The cost of sorting, picking, packing and mailing is what's caused such big problems for the online grocery business and it's also causing problems in online book selling . No one, not even Wal-Mart, has yet found a way to fully automate this process. This means that when most of us are getting most of what we get online, millions of us will spend our work lives picking, mailing and delivering. Will these people be able to afford the online luxury lifestyle? Don't bet on it.
At the top of the pyramid, of course, are the thousands bringing in absurd (not obscene, absurd) amounts from Internet IPOs. Amassing a $1 billion fortune is now the work of months, not decades, but what will these people do with the fortunes they're soaking up so quickly? I'm not against any of it. I'm just asking. And I'm wondering if the millions in the warehouse-factories produced by those fortunes will be asking, and whether the chance that one of their kids will win the lottery (or be part of the next wave) will be enough to maintain social peace 20 years from now...I'm just asking.
Sony's Internet Strategy
Sony is not your average Japanese company. In the 1990s, while other Japanese outfits were going back home with tremendous loss of face, Sony kept its movie business, expanded its music business, and brought in Americans (like former CBS head Howard Stringer) to run it.

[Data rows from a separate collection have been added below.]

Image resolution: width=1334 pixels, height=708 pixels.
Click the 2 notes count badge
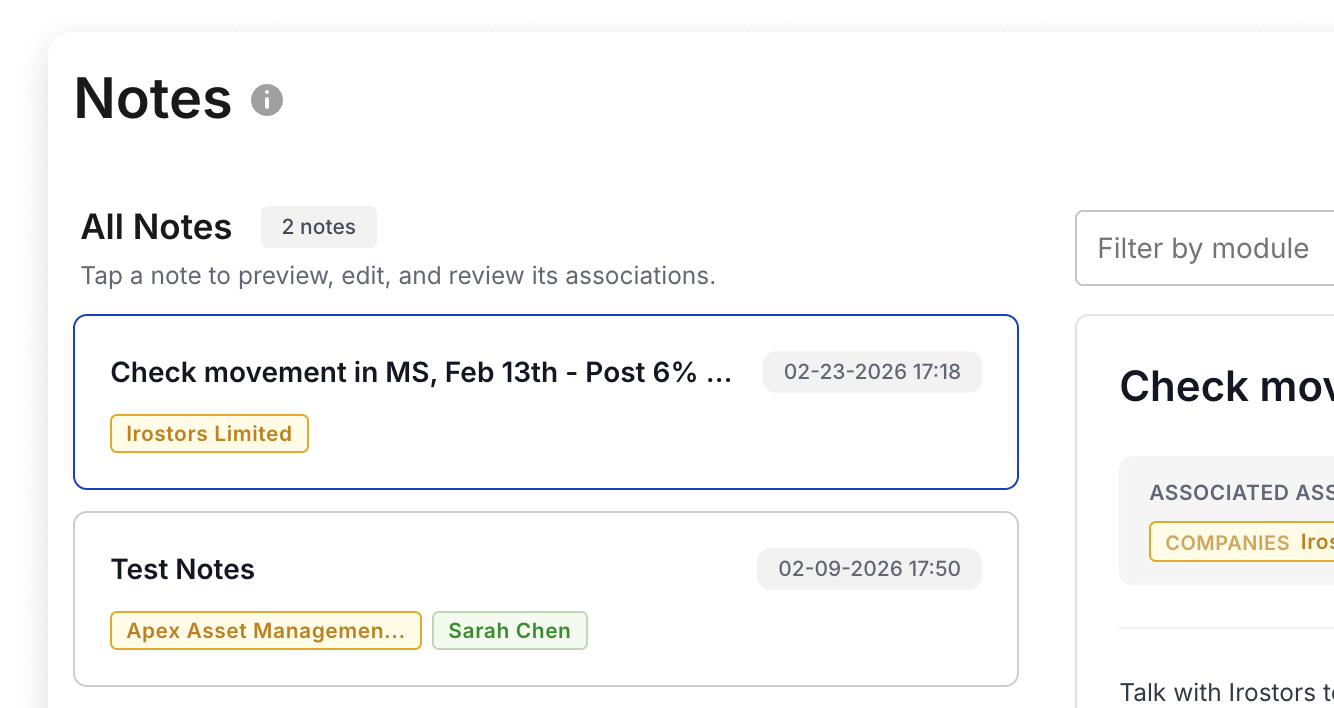click(319, 227)
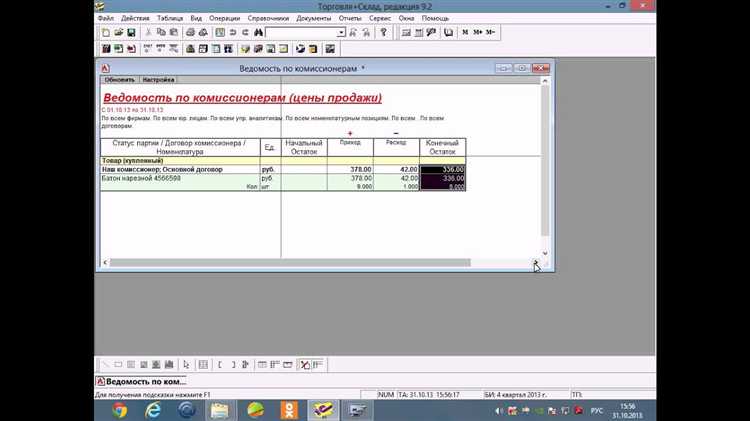The height and width of the screenshot is (421, 750).
Task: Open the Отчеты menu
Action: (x=350, y=18)
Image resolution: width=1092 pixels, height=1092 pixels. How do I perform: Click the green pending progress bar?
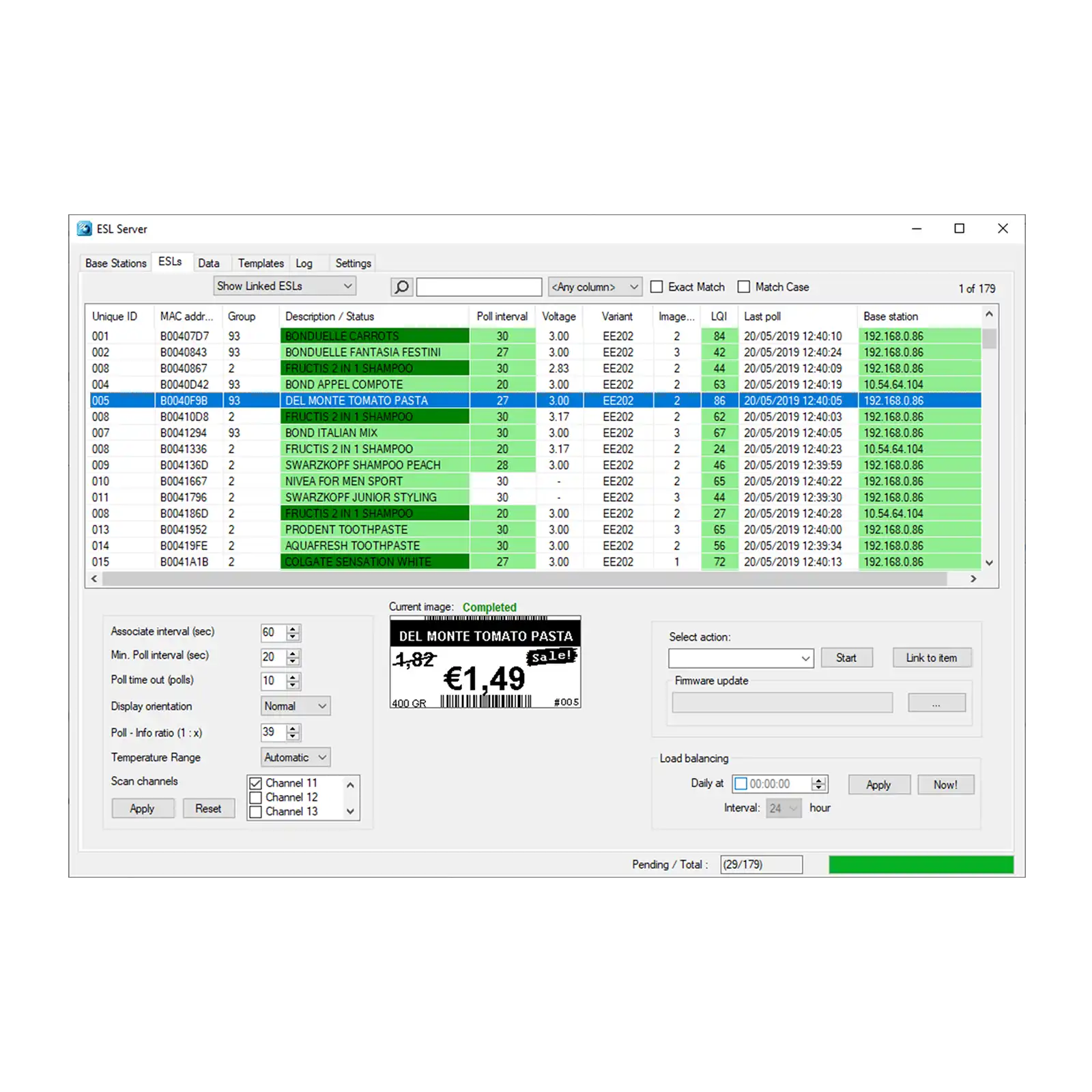(x=921, y=865)
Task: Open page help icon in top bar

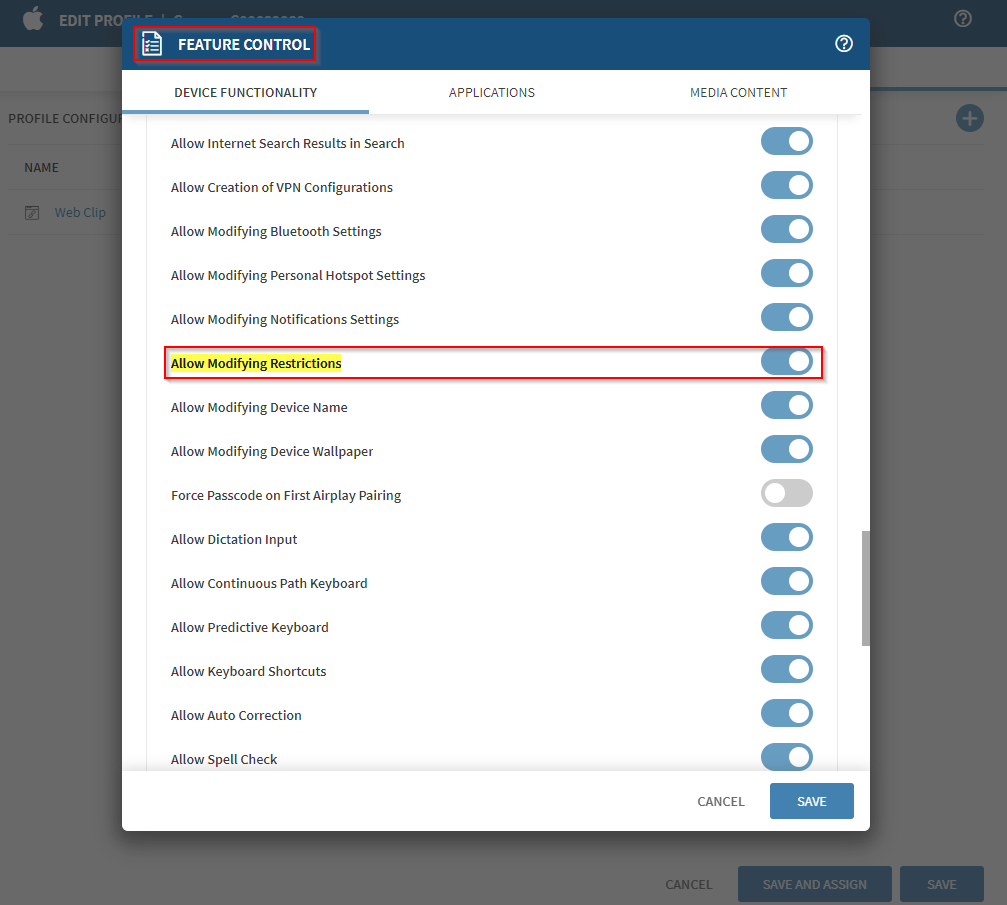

Now it's expanding its Sony.Com Web site, with an eye to selling its full line of merchandise online. (Most areas of the store still have "under construction" signs on them.) Certainly it has the potential to be a powerhouse. The question is how will it bring in the customers? (That's a question News.Com failed to answer in a recent story on the subject.)
A big part of the answer is e-mail. Sony Music Entertainment quietly bought the e-mail newsletter business of Infobeat in Denver a month ago. Infobeat sold its name, but will remain Sony's service provider under the name Exactis. Infobeat has over 4 million subscribers to its e-mails, which essentially repackage information from others and come with banner or text ads.
If Sony has been so slow, why should it be so powerful? Most Web users in Europe and Asia don't learn where to go by "surfing." Web use there is metered - there is no time for random walks. Instead, users outside the U.S. rely on print and e-mail. The job of supporting international Web sales is also horrendously complex. Most U.S. sites have simply ignored the complexity and, thus, the international markets. The guess here is that when Sony opens for business it will be able to take a wide variety of currencies, follow local laws worldwide, and push demand with e-mail. It's a strategy no Web site has yet implemented (especially with such wide media support for the rollout) and it may hit this market like a tsunami. Watch for it.
Clued-in is HotBot, which implemented Direct Hit technology to make the claims on its ads meaningful.
Clueless is Compaq , which could not avoid embarrassment in a channel conflict it saw coming five years ago.